Location: Bristol, UK
About the Role
As part of our mission to automate retail at scale, we are looking for an experienced Cloud Security Architect to join our growing team in the UK. Our security team is based in the UK and has a global responsibility to govern and guide the rest of the organisation in applying best practices.
The Cloud Security Architect will direct, validate and govern our cloud infrastructure architecture and operational security. Reporting to the Head of Information Security and partnering with our accomplished Engineering team, you’ll have the opportunity to transform our development and operational practices using DevSecOps techniques and this could be your opportunity to re-cast our entire approach to our cloud infrastructure. If you have experience in applying these techniques in a collaborative manner and want to join an organisation committed to security that supports rather than inhibits, then this could be a great opportunity for you.
- Provide reference architecture designs and technical recommendations for hosting SaaS products.
- Enable development teams by training and collaborating to spec new infrastructure. Create a norm where secure infrastructure concerns are included into the earliest possible phase of the SDLC.
- Perform due diligence reviews of 3rd party solutions.
- Perform risk assessments on existing and new systems.
- Provide operational guidance for the infrastructure team.
- Streamline operational procedures through efficient designs and tool choices.
- SME on cloud technologies, keeping up to date with industry trends.
- Advise partners and integrators on securing their services.
- Monitor and govern the infrastructure layer for threats, vulnerabilities, and deviations from best practice.
Technical Skills –
- Not everyone follows the same route to this type of role. We’re happy to hear from you whether you have a Bachelor’s Degree in Computer Science, Information Security, Systems Engineering or related field or equivalent experience.
- Professional certification or working towards certification in information technology and cloud security:
- CISSP, CISM or similar.
- AWS Certification (Security Speciality).
- 4+ years in cloud security, including experience designing secure systems.
- 7+ years in the security field or technical operations.
- Advanced understanding of information security, network security, incident response, forensics, endpoint protection & encryption.

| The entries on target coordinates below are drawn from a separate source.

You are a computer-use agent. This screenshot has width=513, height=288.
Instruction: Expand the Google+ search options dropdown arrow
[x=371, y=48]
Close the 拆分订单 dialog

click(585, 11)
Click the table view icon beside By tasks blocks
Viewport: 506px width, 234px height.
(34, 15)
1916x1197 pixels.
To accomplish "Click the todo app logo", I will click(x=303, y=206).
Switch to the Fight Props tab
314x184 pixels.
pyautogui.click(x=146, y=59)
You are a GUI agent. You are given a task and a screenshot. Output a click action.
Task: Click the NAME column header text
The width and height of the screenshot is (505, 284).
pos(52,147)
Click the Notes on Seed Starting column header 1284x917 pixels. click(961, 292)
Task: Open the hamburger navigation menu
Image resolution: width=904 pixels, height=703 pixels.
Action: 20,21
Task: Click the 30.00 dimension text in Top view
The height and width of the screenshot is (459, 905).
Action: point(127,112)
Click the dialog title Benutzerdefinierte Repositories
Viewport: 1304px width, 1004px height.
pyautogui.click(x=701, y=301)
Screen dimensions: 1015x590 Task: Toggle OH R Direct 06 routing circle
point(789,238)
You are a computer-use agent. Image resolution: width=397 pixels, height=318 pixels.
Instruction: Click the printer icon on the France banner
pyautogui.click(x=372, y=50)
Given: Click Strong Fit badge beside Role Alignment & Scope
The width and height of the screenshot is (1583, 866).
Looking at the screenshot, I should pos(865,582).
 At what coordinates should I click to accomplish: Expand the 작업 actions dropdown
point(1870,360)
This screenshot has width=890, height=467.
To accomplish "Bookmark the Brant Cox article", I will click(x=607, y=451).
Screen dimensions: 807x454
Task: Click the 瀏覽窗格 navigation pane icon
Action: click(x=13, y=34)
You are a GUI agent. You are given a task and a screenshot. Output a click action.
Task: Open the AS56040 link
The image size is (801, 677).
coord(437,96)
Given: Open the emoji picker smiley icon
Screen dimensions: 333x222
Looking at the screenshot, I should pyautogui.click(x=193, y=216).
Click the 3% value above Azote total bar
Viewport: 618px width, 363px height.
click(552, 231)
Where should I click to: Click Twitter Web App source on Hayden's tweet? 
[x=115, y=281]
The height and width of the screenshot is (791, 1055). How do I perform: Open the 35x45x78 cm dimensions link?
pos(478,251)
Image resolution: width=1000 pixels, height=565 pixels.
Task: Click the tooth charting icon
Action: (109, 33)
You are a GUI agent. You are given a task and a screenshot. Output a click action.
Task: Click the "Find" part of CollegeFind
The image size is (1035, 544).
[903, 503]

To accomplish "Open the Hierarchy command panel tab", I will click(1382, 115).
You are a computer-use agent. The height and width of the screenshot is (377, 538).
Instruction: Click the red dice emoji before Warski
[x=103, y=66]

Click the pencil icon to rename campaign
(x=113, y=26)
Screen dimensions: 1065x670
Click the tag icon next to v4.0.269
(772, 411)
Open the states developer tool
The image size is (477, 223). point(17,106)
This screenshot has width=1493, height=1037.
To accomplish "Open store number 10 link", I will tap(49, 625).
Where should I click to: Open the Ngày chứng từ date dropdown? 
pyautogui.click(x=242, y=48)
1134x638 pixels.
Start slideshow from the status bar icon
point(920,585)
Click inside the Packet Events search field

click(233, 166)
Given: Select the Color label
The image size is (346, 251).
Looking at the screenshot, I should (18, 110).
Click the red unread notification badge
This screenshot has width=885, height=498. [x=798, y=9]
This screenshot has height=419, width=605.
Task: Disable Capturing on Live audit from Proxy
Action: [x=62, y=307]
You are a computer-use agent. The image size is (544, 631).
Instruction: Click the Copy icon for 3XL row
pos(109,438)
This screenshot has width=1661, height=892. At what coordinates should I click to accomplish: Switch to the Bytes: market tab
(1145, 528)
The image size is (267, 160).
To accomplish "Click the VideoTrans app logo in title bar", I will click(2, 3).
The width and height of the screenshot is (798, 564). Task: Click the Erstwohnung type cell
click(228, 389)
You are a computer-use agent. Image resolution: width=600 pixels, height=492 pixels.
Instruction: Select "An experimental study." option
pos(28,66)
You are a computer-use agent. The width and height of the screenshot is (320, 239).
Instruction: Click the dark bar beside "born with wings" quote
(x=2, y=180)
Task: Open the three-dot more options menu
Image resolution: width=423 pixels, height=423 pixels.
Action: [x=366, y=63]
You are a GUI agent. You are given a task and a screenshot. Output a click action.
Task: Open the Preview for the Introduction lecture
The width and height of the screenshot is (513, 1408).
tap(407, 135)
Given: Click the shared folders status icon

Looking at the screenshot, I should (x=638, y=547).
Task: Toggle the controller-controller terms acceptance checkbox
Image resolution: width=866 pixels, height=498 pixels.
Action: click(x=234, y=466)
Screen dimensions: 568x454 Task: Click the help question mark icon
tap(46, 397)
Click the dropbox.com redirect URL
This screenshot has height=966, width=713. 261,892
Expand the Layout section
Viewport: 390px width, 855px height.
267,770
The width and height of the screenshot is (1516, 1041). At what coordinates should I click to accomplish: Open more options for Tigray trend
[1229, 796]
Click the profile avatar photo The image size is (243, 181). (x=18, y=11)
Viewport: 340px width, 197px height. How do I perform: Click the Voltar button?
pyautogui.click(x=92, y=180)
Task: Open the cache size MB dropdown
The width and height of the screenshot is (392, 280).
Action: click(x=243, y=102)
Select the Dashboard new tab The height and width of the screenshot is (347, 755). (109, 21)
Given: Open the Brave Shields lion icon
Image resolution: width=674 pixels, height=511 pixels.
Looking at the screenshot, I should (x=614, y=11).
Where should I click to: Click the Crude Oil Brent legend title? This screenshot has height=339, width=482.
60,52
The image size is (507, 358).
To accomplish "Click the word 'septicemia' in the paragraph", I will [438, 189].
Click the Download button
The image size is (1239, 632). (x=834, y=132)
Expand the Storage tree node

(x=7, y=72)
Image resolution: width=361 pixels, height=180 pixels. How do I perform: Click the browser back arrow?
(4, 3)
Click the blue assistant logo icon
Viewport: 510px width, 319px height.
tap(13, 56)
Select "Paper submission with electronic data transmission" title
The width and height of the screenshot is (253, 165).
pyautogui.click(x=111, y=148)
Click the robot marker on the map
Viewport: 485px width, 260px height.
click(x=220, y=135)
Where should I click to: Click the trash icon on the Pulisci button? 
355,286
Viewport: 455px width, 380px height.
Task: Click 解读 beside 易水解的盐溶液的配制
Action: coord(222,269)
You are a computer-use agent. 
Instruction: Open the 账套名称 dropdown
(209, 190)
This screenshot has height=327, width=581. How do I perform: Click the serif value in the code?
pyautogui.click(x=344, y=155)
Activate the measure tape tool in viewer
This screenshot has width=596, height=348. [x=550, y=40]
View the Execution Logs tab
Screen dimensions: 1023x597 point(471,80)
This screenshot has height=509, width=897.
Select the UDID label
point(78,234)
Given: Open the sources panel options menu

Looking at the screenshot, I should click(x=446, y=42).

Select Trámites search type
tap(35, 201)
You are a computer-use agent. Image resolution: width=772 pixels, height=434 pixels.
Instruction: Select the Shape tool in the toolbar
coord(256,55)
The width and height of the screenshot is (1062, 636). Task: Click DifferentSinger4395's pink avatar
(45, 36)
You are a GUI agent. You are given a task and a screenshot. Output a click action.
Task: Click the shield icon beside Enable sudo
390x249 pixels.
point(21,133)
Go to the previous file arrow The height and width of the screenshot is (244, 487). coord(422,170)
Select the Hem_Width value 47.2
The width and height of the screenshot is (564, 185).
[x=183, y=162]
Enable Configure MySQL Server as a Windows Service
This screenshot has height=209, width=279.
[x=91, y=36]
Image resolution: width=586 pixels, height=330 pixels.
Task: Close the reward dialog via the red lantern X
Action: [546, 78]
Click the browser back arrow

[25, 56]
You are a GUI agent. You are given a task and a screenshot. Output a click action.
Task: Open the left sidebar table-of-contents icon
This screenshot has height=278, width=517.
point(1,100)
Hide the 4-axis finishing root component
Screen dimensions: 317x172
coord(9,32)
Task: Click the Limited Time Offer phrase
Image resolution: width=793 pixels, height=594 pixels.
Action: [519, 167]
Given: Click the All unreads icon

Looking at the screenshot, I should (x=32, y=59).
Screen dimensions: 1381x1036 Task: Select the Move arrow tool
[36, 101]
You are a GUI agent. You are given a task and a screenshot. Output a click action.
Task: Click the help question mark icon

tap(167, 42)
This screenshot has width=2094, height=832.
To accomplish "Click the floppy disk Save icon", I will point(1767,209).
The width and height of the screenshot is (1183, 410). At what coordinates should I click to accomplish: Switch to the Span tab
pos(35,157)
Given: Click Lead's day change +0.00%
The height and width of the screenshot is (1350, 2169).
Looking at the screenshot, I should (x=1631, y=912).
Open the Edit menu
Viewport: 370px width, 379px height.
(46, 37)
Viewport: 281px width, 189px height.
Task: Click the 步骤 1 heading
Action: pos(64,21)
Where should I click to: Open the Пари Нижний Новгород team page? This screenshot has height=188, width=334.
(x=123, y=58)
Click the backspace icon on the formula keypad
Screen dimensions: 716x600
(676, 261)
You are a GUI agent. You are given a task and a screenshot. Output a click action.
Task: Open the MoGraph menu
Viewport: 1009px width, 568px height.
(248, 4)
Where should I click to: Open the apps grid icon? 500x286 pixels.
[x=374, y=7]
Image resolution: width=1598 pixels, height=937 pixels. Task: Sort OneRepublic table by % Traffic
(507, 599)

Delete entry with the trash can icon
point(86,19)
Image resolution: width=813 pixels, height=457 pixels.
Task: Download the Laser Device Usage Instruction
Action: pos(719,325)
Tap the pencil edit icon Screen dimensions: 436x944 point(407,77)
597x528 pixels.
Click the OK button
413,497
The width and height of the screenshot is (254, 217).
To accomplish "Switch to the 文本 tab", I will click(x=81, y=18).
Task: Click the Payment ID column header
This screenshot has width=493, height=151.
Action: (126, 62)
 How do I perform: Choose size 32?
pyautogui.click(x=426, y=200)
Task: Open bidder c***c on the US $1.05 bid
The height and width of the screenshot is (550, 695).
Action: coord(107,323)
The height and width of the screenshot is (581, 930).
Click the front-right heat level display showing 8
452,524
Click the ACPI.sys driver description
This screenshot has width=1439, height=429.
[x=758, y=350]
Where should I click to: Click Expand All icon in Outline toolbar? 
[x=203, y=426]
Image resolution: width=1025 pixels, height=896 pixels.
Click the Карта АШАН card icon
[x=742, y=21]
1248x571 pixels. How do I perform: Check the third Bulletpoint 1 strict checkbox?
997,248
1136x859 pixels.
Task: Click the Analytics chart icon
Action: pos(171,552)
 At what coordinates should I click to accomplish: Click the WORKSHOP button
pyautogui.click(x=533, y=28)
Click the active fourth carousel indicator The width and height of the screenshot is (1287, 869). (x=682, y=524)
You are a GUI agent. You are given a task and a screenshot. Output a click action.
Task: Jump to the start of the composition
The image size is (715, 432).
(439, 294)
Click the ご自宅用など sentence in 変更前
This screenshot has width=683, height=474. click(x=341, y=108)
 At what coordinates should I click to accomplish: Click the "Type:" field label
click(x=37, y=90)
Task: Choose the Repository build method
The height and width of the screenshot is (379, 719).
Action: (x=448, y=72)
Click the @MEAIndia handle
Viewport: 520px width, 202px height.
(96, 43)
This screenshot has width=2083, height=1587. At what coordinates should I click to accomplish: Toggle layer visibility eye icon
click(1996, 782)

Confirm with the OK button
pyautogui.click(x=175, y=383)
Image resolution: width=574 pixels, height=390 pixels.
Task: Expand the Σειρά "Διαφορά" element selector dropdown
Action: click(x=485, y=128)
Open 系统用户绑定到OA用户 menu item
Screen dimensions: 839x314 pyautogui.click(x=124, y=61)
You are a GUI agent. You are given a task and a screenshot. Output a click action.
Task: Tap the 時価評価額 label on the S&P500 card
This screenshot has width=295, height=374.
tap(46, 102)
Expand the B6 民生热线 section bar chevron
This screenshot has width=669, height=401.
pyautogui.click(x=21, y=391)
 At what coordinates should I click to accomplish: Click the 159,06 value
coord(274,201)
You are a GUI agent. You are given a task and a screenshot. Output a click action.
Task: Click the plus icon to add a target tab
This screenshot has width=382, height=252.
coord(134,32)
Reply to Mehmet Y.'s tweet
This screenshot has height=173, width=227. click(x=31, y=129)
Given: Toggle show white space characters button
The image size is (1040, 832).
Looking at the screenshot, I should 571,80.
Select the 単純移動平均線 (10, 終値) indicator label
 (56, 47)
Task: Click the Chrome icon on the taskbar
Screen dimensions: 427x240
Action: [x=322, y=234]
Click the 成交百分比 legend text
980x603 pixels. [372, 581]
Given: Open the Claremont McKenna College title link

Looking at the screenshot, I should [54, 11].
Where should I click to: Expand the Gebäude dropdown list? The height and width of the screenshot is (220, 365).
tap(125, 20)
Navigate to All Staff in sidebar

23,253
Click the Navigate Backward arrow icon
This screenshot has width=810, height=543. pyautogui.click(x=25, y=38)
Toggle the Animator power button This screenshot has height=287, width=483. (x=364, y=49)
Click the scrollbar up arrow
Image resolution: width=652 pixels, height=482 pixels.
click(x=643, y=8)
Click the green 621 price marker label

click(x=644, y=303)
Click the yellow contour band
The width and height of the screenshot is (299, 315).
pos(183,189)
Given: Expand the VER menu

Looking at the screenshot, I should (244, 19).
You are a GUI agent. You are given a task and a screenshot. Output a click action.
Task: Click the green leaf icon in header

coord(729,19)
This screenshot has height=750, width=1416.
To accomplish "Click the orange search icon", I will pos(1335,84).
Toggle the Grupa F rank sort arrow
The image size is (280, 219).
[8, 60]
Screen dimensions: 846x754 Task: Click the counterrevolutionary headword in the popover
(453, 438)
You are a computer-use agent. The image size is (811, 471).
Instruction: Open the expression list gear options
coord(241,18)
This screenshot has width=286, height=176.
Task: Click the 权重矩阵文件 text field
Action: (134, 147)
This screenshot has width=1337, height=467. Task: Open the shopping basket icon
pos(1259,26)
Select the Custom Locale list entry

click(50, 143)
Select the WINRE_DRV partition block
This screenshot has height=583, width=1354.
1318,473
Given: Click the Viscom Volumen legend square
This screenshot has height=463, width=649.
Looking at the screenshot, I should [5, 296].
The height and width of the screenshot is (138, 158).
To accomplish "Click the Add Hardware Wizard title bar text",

- Advanced knowledge of TCP/IP and Internet protocols as well as network infrastructure systems.
- Experience working with IaC tools.
- Comfortable working in Agile and DevOps environments.
- Experience with container security concepts and enforcement, particularly in relation to the Kubernetes ecosystem.
- Working knowledge of secrets management technologies and configuration for cloud and services.
Ways of working –
- Enjoys working with others, both teaching and learning, to deliver positive outcomes that help us to achieve our shared goals.
- Able to articulate security concepts and methods based on standards, policies and best practices to both technical and non-technical teams.
- Excellent organisational skills and attention to detail, with proven ability to prioritise based on business needs and security relevance, and deliver high quality on time.
- Tenacity to keep projects progressing through to completion, and works collaboratively to seek the way forward when unexpected challenges arise.
- Manage change in a positive way, and help others to understand the rationale and buy into the change.
Not essential but ideally you’ll have –
- Experience working to compliance criteria (SOC 2, ISO 27001 etc.).
- Working knowledge of the ITIL framework.
Ensuring a diverse and inclusive workplace where we collaborate and learn from each other is core to Brightpearl’s values. We welcome people of different backgrounds, experiences, abilities and perspectives. We are an equal opportunity employer and a supportive place to work.